The Importance of Identifying Genetic Alterations in Thyroid Cancer

Opinion
Video

Lova Sun, MD, MCSE, assistant professor at the Hospital of the University of Pennsylvania, discusses the important of next-generation sequencing for patients with thyroid cancer.

Next-generation sequencing for patients with advanced thyroid cancer is notably important, particularly those who are no longer responsive to radioactive iodine treatment.

Next-generation sequencing can be performed on tissue samples (either initial tumor or metastasis) to identify genetic alterations in the cancer cells. This should include analysis of both DNA and RNA, as some alterations might be missed by DNA-only tests. If a test finds specific alterations, like NTRK or RET mutations, targeted therapies are available. These therapies are highly effective and well-tolerated compared to more general drugs.

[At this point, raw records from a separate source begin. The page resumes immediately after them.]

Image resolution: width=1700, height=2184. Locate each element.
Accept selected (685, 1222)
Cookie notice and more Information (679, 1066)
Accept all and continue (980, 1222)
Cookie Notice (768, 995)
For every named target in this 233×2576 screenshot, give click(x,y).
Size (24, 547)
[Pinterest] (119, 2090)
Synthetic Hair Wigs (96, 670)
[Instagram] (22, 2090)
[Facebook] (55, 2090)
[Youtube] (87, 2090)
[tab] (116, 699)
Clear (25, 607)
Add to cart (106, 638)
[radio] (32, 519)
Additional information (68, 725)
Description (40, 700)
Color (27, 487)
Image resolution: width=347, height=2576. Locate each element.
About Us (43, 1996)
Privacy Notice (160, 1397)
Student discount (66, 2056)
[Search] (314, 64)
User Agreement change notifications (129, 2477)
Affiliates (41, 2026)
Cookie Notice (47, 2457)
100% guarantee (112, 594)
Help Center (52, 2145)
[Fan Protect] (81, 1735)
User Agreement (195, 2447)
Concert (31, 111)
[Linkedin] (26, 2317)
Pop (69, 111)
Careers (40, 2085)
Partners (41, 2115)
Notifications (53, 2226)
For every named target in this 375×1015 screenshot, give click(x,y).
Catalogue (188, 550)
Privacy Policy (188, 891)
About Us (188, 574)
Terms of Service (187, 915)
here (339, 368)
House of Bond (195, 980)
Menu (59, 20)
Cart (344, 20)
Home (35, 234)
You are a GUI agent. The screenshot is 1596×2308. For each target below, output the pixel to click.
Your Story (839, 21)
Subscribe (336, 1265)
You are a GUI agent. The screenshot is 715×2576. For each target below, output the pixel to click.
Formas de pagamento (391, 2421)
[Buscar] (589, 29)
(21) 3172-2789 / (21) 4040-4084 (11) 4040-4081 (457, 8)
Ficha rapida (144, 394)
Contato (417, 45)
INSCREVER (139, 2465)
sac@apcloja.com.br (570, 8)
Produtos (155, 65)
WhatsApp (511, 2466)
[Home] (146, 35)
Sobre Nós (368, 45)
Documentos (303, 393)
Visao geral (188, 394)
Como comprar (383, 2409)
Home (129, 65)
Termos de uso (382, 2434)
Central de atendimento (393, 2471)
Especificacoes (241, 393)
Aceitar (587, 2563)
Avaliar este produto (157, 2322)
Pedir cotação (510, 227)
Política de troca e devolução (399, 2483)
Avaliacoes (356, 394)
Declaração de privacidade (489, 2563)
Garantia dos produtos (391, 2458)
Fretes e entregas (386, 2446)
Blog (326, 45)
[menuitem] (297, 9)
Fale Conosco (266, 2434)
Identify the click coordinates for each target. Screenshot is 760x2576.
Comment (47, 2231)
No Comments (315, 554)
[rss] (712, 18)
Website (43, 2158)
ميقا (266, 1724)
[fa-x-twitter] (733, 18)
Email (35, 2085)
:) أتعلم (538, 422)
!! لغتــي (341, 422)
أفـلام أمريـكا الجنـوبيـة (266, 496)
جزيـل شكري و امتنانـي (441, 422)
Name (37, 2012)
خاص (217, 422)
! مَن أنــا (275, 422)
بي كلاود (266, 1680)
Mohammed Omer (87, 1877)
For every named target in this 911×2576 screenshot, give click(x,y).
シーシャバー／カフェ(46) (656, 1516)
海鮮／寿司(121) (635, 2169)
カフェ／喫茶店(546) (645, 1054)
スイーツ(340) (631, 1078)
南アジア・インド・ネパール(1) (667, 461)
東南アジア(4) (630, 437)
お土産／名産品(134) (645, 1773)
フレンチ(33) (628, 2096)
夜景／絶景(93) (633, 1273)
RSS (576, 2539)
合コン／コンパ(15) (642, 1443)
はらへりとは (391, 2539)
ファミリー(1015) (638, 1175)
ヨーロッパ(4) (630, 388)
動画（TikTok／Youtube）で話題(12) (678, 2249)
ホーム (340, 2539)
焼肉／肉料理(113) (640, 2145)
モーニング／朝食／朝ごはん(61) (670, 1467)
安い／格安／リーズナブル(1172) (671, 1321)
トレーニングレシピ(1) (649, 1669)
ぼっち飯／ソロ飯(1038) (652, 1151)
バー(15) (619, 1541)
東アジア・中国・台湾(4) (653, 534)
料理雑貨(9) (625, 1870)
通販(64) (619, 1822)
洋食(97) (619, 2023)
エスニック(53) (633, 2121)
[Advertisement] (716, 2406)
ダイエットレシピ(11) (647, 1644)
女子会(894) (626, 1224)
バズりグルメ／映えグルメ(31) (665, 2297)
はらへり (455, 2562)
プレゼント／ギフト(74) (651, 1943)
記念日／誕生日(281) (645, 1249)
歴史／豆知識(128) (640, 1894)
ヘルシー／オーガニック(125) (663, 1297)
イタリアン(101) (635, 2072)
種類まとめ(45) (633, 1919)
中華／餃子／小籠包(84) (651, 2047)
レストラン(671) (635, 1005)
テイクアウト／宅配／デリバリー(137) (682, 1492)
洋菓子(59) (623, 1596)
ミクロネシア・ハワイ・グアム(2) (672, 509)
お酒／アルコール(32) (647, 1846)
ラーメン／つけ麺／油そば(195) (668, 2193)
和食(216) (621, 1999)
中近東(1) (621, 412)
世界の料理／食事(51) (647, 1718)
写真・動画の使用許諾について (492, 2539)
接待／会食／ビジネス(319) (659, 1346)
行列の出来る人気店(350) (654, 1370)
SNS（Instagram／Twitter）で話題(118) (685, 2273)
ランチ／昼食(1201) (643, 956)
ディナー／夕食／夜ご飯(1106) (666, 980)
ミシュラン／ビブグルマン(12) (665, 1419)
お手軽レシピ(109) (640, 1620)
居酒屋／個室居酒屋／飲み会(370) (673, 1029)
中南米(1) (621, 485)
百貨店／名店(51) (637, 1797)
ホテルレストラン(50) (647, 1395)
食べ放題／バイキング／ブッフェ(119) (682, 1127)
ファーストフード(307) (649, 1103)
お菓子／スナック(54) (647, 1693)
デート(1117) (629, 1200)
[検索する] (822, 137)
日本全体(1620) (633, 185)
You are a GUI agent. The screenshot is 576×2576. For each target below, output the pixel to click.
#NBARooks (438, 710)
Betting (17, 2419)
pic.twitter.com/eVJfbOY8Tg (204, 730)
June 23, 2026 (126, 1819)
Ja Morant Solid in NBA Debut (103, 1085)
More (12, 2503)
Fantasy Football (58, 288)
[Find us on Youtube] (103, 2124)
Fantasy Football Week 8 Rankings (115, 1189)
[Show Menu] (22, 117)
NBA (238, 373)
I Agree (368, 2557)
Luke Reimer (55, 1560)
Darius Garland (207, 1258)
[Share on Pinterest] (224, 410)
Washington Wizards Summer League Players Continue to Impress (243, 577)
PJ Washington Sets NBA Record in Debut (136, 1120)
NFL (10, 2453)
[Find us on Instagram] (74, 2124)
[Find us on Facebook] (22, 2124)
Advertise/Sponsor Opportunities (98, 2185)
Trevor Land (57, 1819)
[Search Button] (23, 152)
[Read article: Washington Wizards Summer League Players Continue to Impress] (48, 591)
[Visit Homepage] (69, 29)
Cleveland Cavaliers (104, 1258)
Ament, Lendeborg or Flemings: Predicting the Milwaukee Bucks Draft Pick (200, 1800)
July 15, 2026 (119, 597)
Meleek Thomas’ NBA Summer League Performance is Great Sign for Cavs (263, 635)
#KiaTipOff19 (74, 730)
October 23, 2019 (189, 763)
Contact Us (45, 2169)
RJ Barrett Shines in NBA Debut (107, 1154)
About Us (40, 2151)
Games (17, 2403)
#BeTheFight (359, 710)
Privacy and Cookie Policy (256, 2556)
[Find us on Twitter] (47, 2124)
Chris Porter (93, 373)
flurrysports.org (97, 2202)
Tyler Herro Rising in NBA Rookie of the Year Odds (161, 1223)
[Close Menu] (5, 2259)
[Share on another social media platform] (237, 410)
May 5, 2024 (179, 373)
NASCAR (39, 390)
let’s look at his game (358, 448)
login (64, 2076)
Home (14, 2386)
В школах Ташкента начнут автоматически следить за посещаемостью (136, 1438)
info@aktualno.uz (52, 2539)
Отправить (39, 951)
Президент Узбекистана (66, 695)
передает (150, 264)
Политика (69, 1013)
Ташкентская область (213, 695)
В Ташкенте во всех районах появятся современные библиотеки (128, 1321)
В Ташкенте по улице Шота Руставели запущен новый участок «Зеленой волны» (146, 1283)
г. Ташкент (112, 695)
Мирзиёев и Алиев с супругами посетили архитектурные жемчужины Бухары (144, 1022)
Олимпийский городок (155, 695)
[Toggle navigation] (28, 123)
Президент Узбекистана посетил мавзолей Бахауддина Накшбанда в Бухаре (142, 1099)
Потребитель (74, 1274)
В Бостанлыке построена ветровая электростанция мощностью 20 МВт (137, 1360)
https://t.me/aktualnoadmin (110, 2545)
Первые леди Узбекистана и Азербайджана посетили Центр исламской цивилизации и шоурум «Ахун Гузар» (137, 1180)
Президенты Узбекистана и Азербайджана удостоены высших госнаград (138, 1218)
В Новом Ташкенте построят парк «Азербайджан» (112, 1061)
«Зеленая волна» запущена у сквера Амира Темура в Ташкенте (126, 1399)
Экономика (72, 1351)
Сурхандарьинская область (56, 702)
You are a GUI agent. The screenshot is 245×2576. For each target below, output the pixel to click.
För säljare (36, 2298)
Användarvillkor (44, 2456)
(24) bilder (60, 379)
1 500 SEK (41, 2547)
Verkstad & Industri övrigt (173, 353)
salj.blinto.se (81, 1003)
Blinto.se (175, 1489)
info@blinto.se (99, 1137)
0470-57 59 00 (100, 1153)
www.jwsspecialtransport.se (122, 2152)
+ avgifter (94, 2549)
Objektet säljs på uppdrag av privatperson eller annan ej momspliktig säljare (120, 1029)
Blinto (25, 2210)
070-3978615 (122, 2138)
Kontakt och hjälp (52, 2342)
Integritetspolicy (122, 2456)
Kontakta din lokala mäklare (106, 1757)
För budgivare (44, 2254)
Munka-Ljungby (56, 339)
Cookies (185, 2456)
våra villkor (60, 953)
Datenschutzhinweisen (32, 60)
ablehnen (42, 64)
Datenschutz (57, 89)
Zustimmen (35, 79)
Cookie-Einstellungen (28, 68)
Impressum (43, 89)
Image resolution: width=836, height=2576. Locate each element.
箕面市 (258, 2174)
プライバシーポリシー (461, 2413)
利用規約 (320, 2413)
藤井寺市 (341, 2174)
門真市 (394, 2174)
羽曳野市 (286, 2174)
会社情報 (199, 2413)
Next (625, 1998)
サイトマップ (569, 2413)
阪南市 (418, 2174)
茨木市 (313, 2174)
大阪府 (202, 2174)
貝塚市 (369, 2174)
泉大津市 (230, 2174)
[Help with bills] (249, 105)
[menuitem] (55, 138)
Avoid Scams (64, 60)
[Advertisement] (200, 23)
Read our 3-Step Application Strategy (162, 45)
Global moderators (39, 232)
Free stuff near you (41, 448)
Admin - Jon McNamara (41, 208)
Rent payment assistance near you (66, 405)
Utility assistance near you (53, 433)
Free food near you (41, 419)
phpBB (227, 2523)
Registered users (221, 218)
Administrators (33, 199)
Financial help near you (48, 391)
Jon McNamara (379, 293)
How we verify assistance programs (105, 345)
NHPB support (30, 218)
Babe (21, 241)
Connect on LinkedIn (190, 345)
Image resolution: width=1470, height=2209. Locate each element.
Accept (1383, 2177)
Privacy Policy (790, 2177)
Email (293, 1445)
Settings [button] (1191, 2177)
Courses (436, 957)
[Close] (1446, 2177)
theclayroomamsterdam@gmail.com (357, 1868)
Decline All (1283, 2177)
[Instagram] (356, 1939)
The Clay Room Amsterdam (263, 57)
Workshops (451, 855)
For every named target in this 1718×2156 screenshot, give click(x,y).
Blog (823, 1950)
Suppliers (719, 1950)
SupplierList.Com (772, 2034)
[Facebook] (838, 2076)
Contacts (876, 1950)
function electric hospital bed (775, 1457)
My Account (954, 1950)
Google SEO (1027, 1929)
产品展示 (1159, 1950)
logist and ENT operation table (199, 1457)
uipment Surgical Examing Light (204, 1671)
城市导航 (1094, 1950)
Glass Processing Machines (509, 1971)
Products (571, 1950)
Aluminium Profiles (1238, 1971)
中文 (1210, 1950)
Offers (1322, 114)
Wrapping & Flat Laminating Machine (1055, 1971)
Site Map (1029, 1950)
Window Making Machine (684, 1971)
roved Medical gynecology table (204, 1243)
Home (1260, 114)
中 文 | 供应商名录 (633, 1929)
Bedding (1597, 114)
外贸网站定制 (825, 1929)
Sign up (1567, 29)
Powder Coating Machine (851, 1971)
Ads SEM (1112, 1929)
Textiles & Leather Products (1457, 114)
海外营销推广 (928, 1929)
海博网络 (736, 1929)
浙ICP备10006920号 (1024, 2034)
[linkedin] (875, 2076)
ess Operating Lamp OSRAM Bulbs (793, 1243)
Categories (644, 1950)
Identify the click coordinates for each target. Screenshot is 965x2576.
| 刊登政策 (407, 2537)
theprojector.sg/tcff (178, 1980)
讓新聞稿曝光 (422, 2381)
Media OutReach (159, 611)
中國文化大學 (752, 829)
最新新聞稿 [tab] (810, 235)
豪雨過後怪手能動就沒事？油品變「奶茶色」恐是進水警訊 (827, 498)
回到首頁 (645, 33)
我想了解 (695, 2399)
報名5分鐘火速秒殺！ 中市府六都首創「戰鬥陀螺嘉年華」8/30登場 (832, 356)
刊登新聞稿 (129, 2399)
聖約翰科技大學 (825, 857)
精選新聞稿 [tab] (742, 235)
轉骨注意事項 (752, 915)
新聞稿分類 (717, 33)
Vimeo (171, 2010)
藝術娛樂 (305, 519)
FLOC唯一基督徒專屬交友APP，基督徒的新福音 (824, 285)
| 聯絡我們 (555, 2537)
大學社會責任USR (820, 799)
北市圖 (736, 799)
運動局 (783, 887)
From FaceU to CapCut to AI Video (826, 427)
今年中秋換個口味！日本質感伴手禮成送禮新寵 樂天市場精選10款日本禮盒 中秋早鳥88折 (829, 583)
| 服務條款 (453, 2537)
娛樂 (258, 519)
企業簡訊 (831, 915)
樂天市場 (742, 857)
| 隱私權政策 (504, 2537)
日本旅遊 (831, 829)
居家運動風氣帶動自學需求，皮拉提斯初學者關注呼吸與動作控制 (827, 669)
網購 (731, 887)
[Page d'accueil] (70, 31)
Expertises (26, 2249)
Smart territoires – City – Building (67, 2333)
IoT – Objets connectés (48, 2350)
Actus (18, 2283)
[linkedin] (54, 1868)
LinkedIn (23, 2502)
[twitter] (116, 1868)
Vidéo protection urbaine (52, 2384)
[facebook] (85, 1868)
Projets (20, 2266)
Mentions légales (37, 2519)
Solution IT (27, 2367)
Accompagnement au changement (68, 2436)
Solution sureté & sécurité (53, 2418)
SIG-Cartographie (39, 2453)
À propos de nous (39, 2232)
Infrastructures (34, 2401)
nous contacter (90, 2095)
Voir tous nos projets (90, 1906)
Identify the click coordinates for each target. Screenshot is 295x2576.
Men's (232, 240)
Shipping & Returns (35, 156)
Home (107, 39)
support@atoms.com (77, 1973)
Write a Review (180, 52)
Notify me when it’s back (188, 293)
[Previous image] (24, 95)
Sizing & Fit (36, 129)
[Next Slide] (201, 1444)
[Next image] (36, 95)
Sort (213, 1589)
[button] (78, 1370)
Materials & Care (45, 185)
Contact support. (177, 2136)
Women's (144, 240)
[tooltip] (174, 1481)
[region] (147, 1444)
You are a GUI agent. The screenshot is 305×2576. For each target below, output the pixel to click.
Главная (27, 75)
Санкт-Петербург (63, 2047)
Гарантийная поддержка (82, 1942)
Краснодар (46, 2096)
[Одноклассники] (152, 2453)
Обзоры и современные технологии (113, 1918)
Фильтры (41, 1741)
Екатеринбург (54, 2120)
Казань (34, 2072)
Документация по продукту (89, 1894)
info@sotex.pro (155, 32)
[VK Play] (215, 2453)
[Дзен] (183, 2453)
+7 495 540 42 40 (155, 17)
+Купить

However, due to the less common use of these targeted therapies, collaboration with pharmacists is crucial. Pharmacists can help monitor patients for potential side effects that might not be routinely checked in standard bloodwork.

The ultimate goal is to identify these genetic alterations quickly and get patients on the most effective targeted therapy available for their specific situation.

Here, Lova Sun, MD, MCSE, assistant professor at the Hospital of the University of Pennsylvania, discusses the important of next-generation sequencing for patients with thyroid cancer.

Transcription:

0:05 | It is important in patients who are metastatic, [are] beginning to be, or are refractory to radioactive iodine such that it is not a treatment option for them anymore to make an effort to perform next-generation sequencing, either on the initial thyroidectomy specimen or a biopsy of a metastatic site, and then perform a broad DNA- and RNA-based next-generation sequencing panel to identify these alterations, especially fusions, which can be missed by DNA-only based panels. It is important to incorporate RNA-based methods to make sure that we capture these alterations.

0:51 | If you are lucky enough to find an alteration in NTRK or RET and really confirmed that this is a disease-associated variant, not something like a synonymous alteration or uncertain significance alteration, I think that the recommendation is to opt for the corresponding targeted therapy, which as I have mentioned, have excellent efficacy as well as tolerability over a mutation-agnostic, multitargeted [tyrosine kinase inhibitors (TKIs)].

1:19 | These are relatively uncommon alterations compared to BRAF, for instance, in thyroid cancer. These are not drugs that we are using all that commonly. I think it is important to, if possible, recruit assistance and collaboration with pharmacy colleagues who can make sure that we are monitoring patients appropriately. For the [adverse] effects that are a little idiosyncratic sometimes, not necessarily things that we always check on our toxicity labs, for instance, to make sure that we're administering these drugs safely.

1:54 | Certainly, the most important thing is to find these alterations, and then as quickly as we can, start patients who have progression on the corresponding targeted agent that has been shown to be efficacious in that setting.